Support for US war resisters grows in Canada

IRAQ WAR resisters in Canada received an important victory in late September. On September 22 Jeremy Hinzman and his family successfully appealed their deportation order. The family was scheduled for deportation the next day.

Hinzman and his family were targeted with a deportation order after the Canadian government refused to grant them refugee status.

Jeremy Hinzman was the first deserter from the US army over the Iraq war to apply for refugee status in Canada.

He fled the US in 2004 when his army unit was ordered to leave for Iraq, arguing he could not participate in the war because it was illegal and participation would make him a war criminal.

Since the beginning of the Iraq war up to 200 war resisters have fled to Canada seeking refugee status, with around 40 of them joining the War Resisters Support Campaign.

Several have been deported to the US. Nine have been punished with time in US military prisons on charges of “refusal to obey orders” or “desertion”. Both charges are felony offences, destroying future employment prospects and other freedoms like travel and voting.

Hinzman ’s appeal only allows him to stay in Canada until their next appeal. Another war resister, Patrick Hart, faces deportation along with his wife and son when their application is reviewed in October. Several other war resisters are also awaiting the same fate.

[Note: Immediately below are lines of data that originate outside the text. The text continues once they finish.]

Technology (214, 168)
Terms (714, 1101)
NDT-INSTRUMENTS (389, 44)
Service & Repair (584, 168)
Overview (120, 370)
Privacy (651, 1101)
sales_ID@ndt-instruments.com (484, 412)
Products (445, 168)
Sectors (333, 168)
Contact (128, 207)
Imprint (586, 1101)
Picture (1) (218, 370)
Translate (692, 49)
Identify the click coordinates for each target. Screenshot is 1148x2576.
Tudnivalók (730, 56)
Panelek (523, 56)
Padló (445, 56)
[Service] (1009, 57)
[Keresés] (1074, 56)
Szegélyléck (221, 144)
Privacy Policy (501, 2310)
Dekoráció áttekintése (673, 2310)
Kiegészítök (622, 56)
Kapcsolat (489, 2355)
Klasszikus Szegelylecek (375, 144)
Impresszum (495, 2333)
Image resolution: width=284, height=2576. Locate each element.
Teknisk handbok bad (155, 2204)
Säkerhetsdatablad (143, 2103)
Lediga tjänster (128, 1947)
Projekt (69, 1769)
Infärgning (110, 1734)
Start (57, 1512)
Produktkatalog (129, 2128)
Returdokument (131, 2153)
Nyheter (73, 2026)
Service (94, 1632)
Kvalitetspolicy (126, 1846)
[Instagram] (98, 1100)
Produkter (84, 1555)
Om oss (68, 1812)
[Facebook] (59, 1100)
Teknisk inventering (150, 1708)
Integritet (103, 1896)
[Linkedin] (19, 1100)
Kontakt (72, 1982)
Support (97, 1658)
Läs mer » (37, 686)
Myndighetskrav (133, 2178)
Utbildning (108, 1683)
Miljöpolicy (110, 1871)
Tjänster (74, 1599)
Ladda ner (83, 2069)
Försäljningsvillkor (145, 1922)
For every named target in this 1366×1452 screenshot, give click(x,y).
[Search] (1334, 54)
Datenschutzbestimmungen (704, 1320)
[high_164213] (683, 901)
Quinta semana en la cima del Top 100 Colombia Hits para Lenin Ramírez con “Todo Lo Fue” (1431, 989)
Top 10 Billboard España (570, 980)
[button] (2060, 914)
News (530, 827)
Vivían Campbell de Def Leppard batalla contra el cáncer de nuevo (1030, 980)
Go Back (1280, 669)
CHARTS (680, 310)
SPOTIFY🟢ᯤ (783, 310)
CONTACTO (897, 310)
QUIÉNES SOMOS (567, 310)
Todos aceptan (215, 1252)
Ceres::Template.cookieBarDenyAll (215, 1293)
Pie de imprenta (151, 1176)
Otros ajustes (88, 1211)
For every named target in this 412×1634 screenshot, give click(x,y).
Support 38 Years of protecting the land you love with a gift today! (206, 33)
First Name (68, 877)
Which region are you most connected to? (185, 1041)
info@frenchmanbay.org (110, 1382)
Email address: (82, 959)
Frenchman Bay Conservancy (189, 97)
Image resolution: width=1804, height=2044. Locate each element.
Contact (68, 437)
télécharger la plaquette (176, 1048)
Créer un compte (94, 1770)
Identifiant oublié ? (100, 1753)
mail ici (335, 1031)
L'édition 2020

There were demonstrations in about 20 cities in a co-ordinated day of action in mid-September. Chants of “Harper out, resisters in” rang out around Canada.

The campaign against the Canadian government’s opposition to war resisters staying in Canada is stepping up.

Many Canadians can see the impact it would have on the US army, already strained by the occupations in Afghanistan and Iraq, if the country were to open its doors to deserters.